Era una carta breve, apenas media cuartilla, escrita en un arrebato de felicidad, «Mi vida, mi bien, mi amor», decía la introducción en la que mis ojos quedaron prendidos, dos veces, tres, otra más tuve que leerlo, para comprender lo que había captado la mirada, porque con esta introducción se anunciaba de pronto un fantasma, el fantasea de aquella mujer que ya he mencionado en páginas anteriores de estos recuerdos, la mujer que, siendo un fantasma, estaba en mí más viva que nadie, pero de la que no puedo hablar, porque no me es lícito, y cuya imagen o, más exactamente, cuyo olor, el olor de su boca de su vientre, de sus brazos, brotaba de aquella introducción, un aroma que, ni aun persiguiéndolo, hubiera yo podido encontrar; sólo ella había tenido estas palabras para mí, sólo ella me había amado así sólo ella me había dado estos nombres, a pesar de que yo era plenamente consciente de que la carta que estaba leyendo era de Helene.

En aquel momento, con la nostalgia de aquel aroma perdido, debió de nacer en mí la decisión de que, a pesar de todo, debía escapar de Helene.

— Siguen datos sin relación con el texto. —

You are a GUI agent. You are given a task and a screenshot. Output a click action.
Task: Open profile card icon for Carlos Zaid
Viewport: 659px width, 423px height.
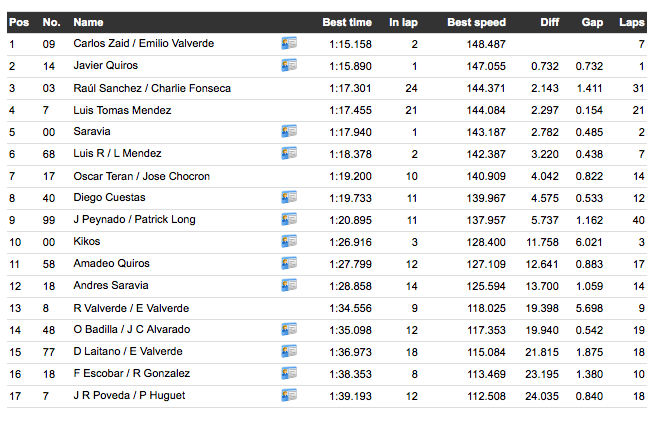click(x=289, y=44)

Diez largos años de mi vida, una vida de la que yo renegaba y quería olvidar, me contemplaban desde aquella cariñosa introducción, era inútil que Helene se la hubiera apropiado, no era suya, y aquella extraña asociación de ideas no era simple casualidad, puesto que yo sabía que la policía estaba bien informada de aquellos diez largos años que yo había pasado en compañía de anarquistas, y si ahora no me defendía con instinto de fiera salvaje, tendría que responder de aquellos diez años, y sería vana la esperanza de poder escapar de mis actividades subversivas y hasta criminales en el refugio de los brazos de Helene.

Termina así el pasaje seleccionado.